Entre os 15 mil juízes e desembargadores com dados completos, 98% receberam além do teto no ano passado. Mais da metade (56%) acumulou mais de R$ 500 mil acima do limite constitucional – destes, 3.819 magistrados, o equivalente a um em cada quatro, ultrapassaram R$ 1 milhão em pagamentos extrateto.

Apenas 255 magistrados (1,7% do total analisado) tiveram remuneração compatível com o teto, reforçando o caráter meramente decorativo do limite constitucional.

O estudo adotou uma metodologia conservadora, não contabilizando os pagamentos de terço constitucional de férias e de gratificação natalina (13º salário) nos montantes acima do limite. Os resultados já incluem os descontos de abate-teto lançados nos contracheques – ou seja, os valores retidos pelos tribunais quando benefícios remuneratórios extrapolam o teto.

O TJ-SP concentrou o maior volume de pagamentos acima do teto e também o maior número de magistrados com ganhos superiores a R$ 1 milhão: 3.039 de seus 3.452 membros, o equivalente a 88% do tribunal. O tribunal paulista e do Piauí também se destacaram com os dois maiores salários médios brutos pagos no ano passado: R$ 140,1 mil e R$ 140,8 mil ao mês, respectivamente.

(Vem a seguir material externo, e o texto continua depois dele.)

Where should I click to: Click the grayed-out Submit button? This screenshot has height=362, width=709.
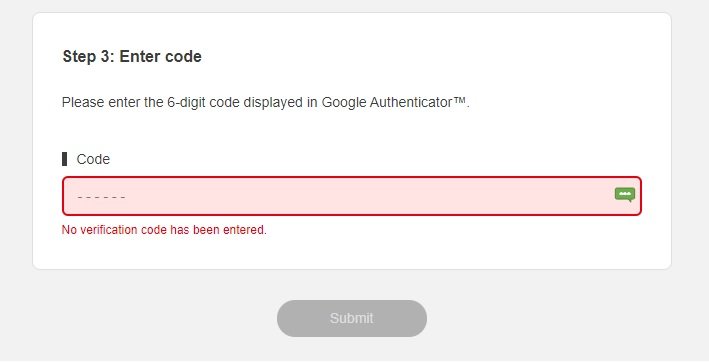(352, 318)
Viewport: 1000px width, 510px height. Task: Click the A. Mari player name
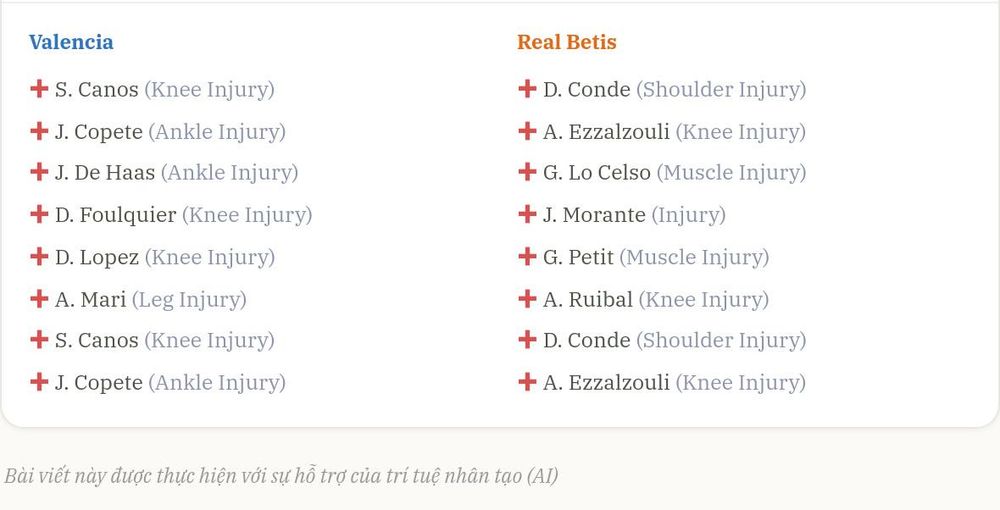(91, 300)
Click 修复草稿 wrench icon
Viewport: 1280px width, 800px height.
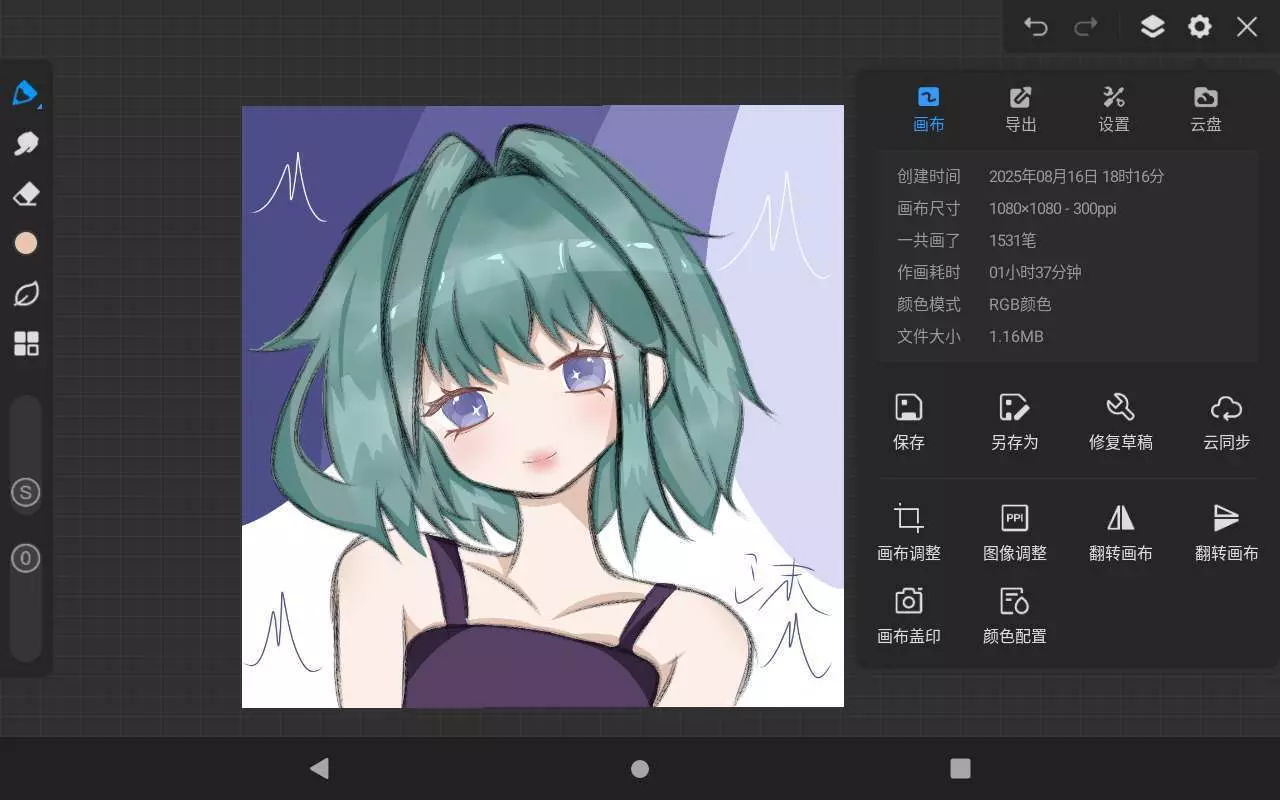[x=1120, y=421]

Todos os 27 tribunais analisados registraram pagamentos extrateto em 2025. Em 24 deles, os dados enviados ao Conselho Nacional de Justiça permitiram examinar com precisão os pagamentos realizados. O teto praticado por cada tribunal varia entre mais de R$ 100 mil, no TJ-PB, e R$ 2,4 milhões no TJ-PI – maiores valores registrados a um único magistrado em um mês.

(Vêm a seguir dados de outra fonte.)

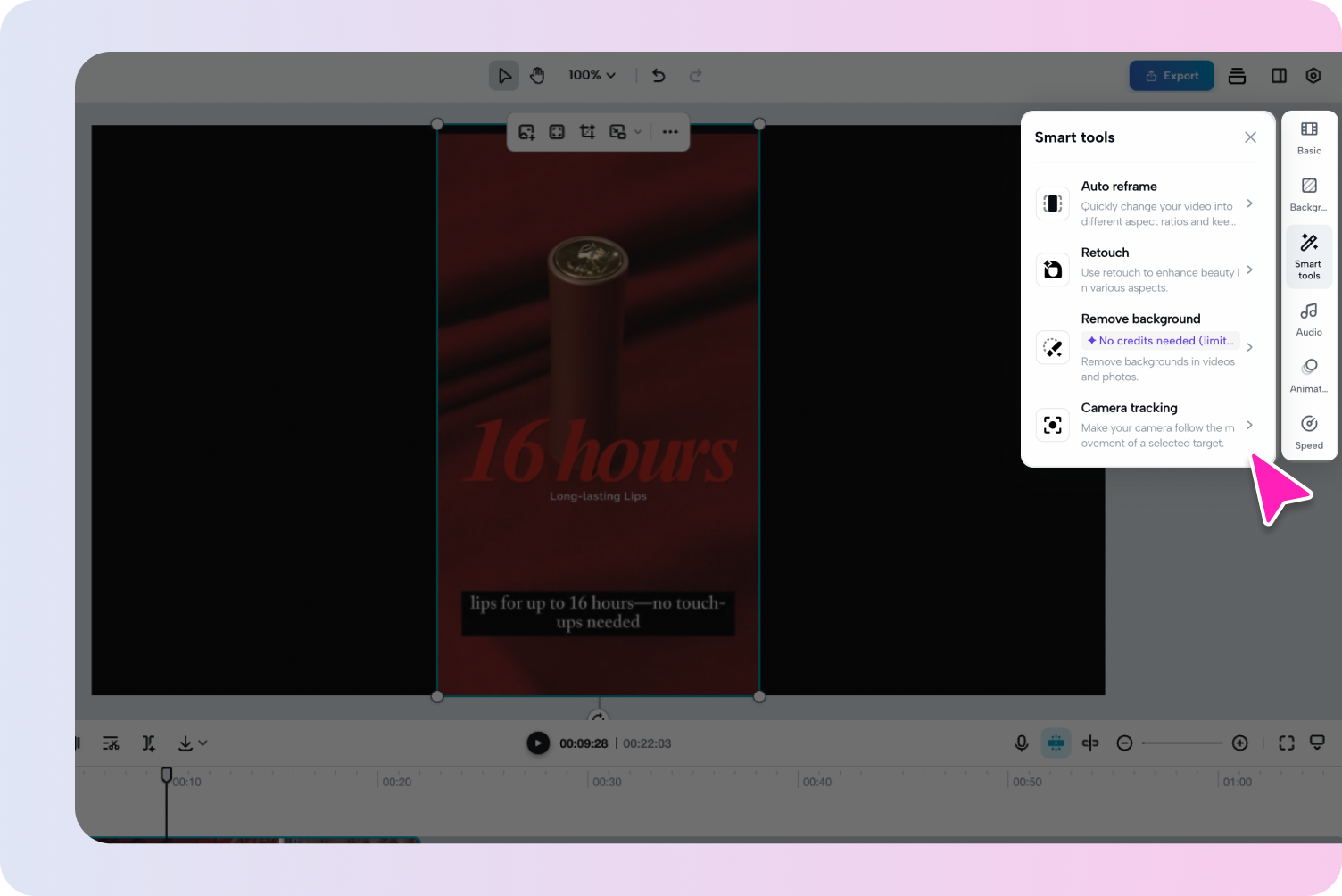Open the Camera tracking tool
The image size is (1342, 896).
pos(1147,425)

O volume de pagamentos acima do teto mais que dobrou em relação a 2023, quando levantamento da Transparência Brasil, com a mesma metodologia, identificou R$ 4,5 bilhões em valores extrateto.

Os supersalários foram impulsionados pelos pagamentos retroativos, que somaram R$ 4 bilhões, e os benefícios ligados ao acúmulo de serviço, que chegaram a R$ 2,6 bilhões. No primeiro caso, trata-se de valores que, segundo os tribunais, deveriam ter sido pagos em exercícios anteriores. O segundo compreende a licença-compensatória e gratificação por exercício cumulativo, que podem elevar a remuneração em até um terço e costumam ser pagas como indenização, fora da incidência do teto.

“A retomada da autoridade do teto constitucional só ocorrerá com a aprovação de uma legislação que defina de forma clara, específica e restritiva quais benefícios podem ser considerados indenizatórios. Sem isso, o teto continuará sendo meramente decorativo”, afirma Juliana Sakai, diretora executiva da Transparência Brasil.

“Os dados mostram que o teto constitucional, hoje, não funciona na prática. Quando quase todos os magistrados recebem acima do limite e uma parcela relevante ultrapassa R$ 1 milhão por ano em valores extrateto, estamos diante de uma distorção estrutural que precisa ser enfrentada”, afirma Isadora Modesto, diretora-executiva da República.org. 

Nesse contexto, as organizações expressam apoio às recentes ações do Supremo Tribunal Federal que podem restringir penduricalhos, e defendem que a Suprema Corte mantenha as liminares dos ministros Flávio Dino (RCL 88319) e Gilmar Mendes  (ADI 6606), em julgamento previsto para amanhã, 25.mar.2026.